Put the lines below, starting with the line that contains "Click the back arrow in the view bar" and going on through the line that contains "[x=137, y=67]", into a JSON list of strings with one string per line. Omit blank lines and leave the pictures out.

- _Data excerpts_
···

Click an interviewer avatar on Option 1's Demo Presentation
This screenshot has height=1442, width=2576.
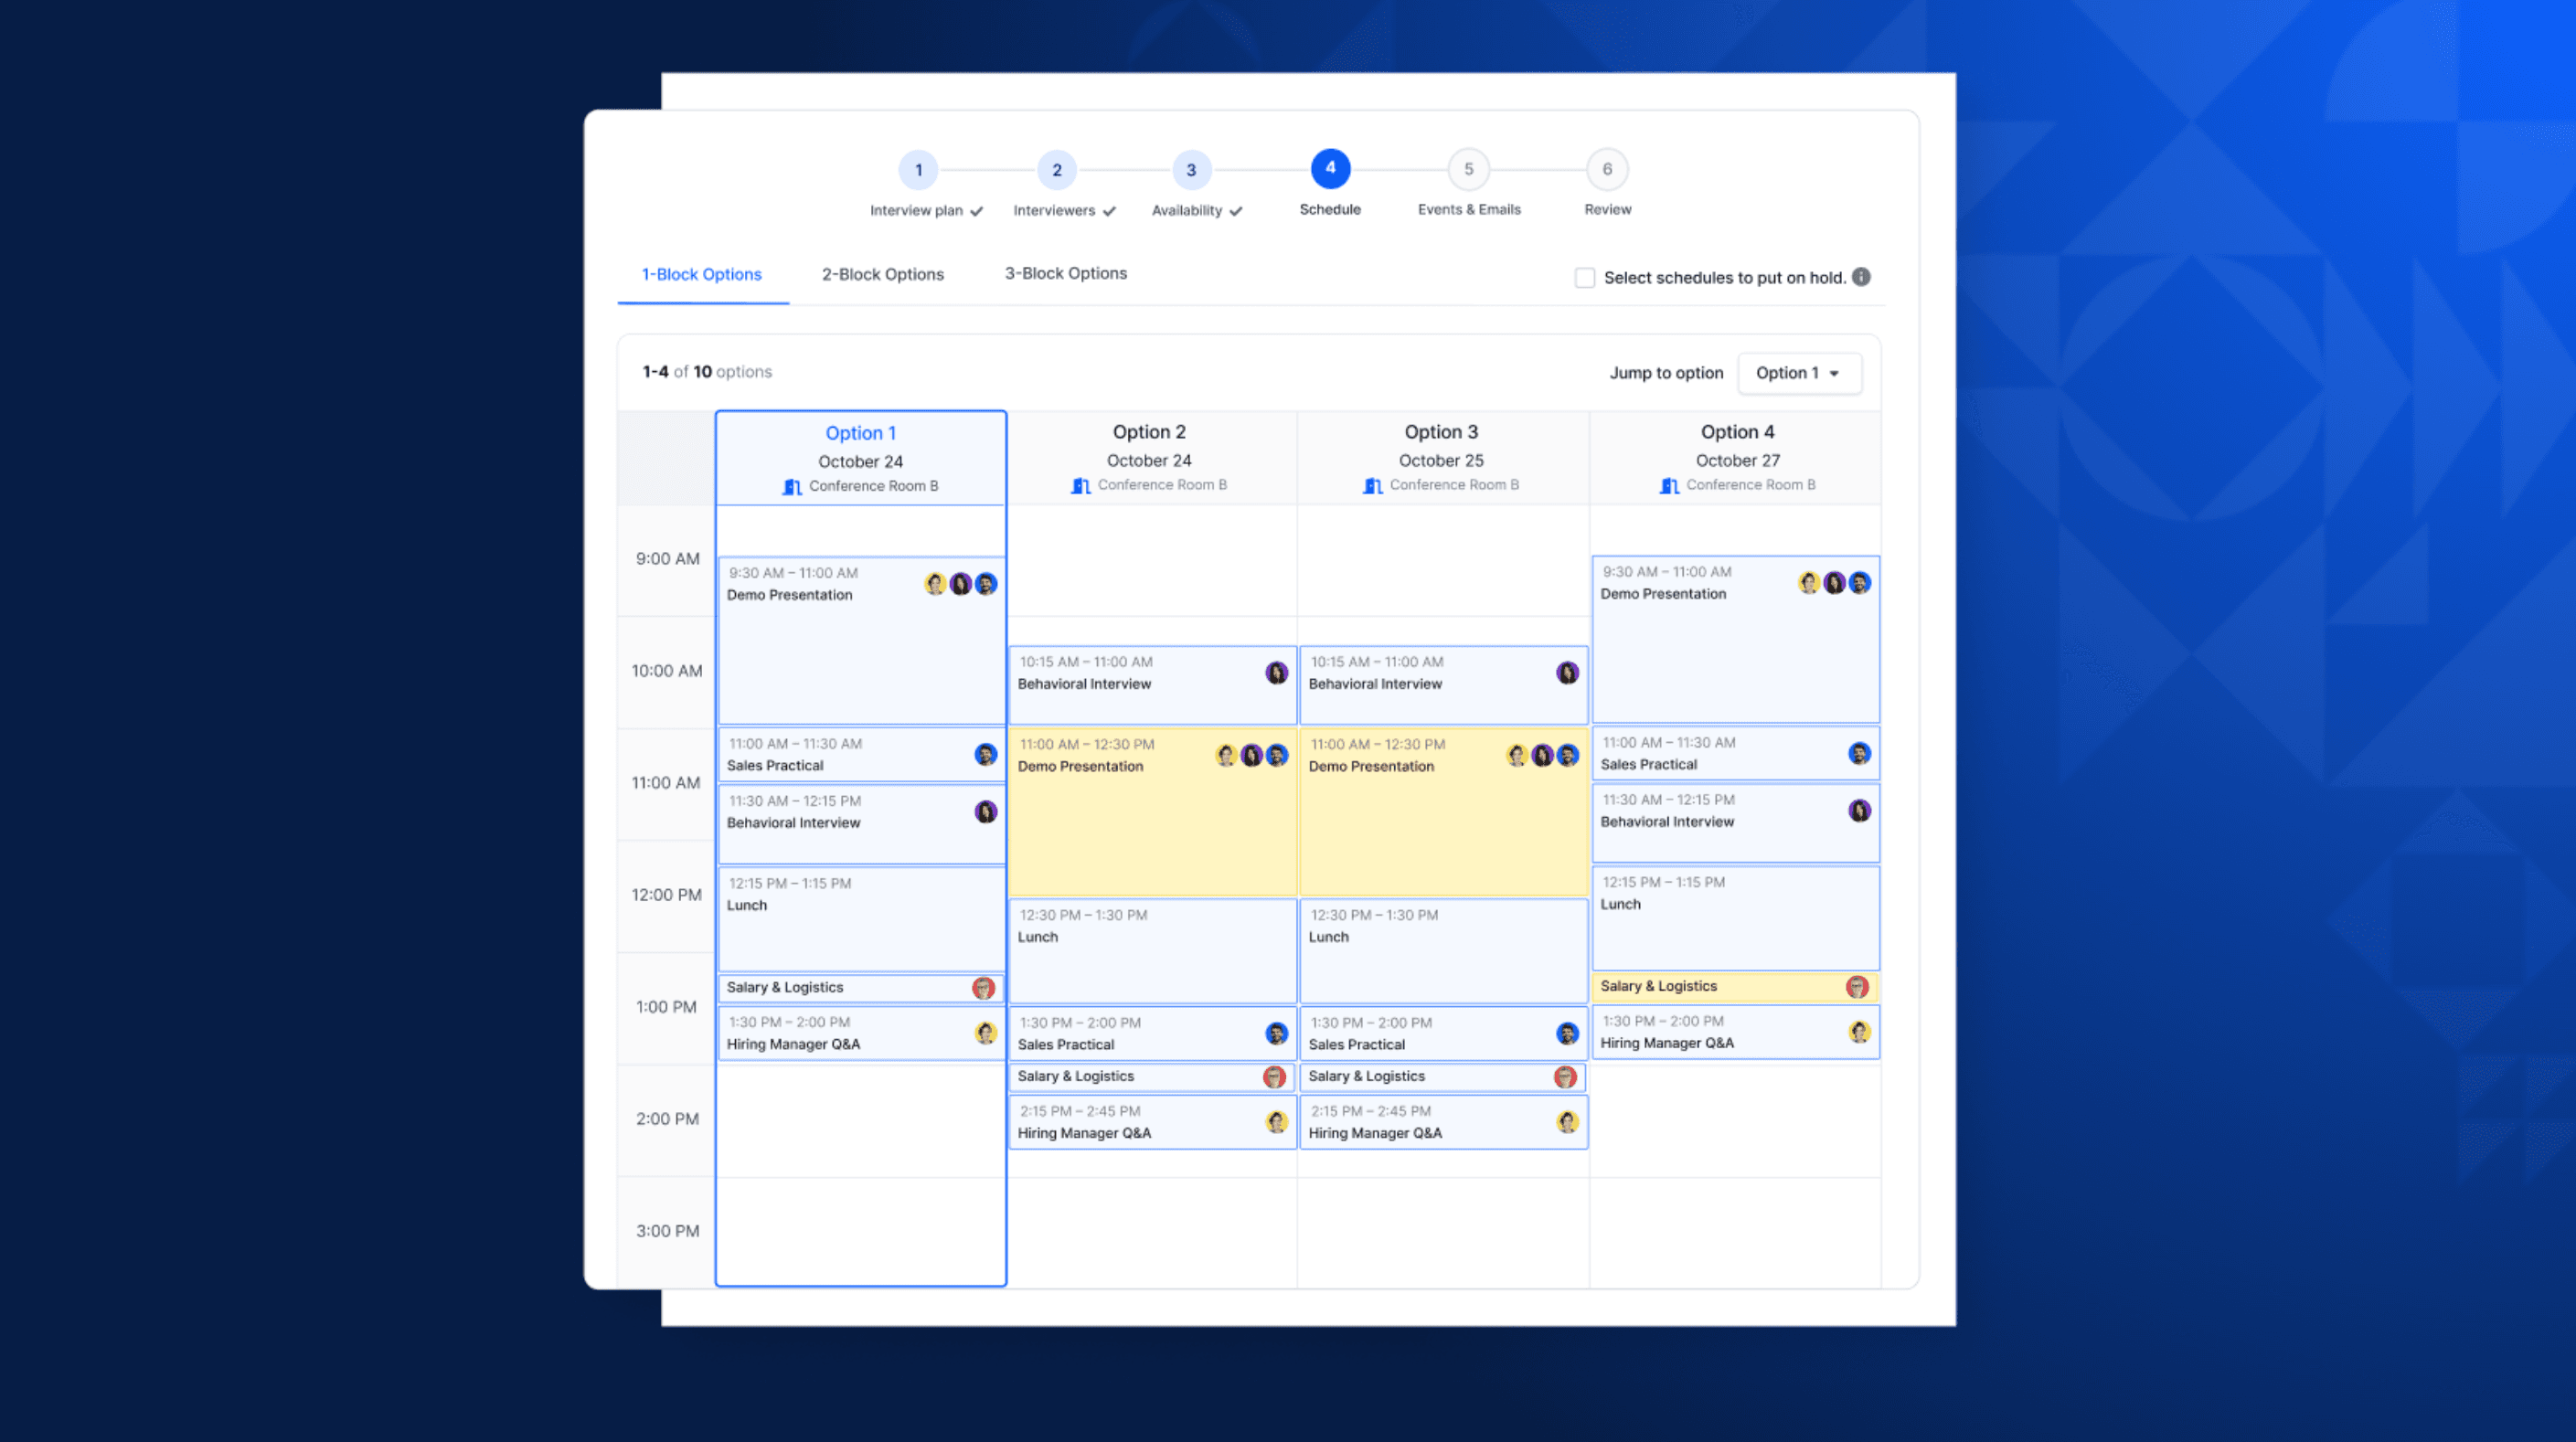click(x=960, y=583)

···

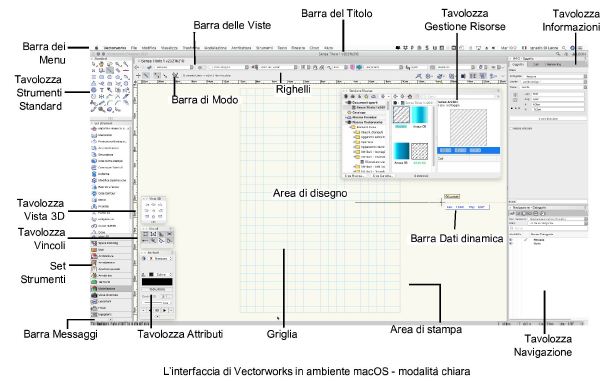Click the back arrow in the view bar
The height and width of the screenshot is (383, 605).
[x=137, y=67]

···

- _Exercise answer_
[
  "Click the back arrow in the view bar",
  "The height and width of the screenshot is (383, 605).",
  "[x=137, y=67]"
]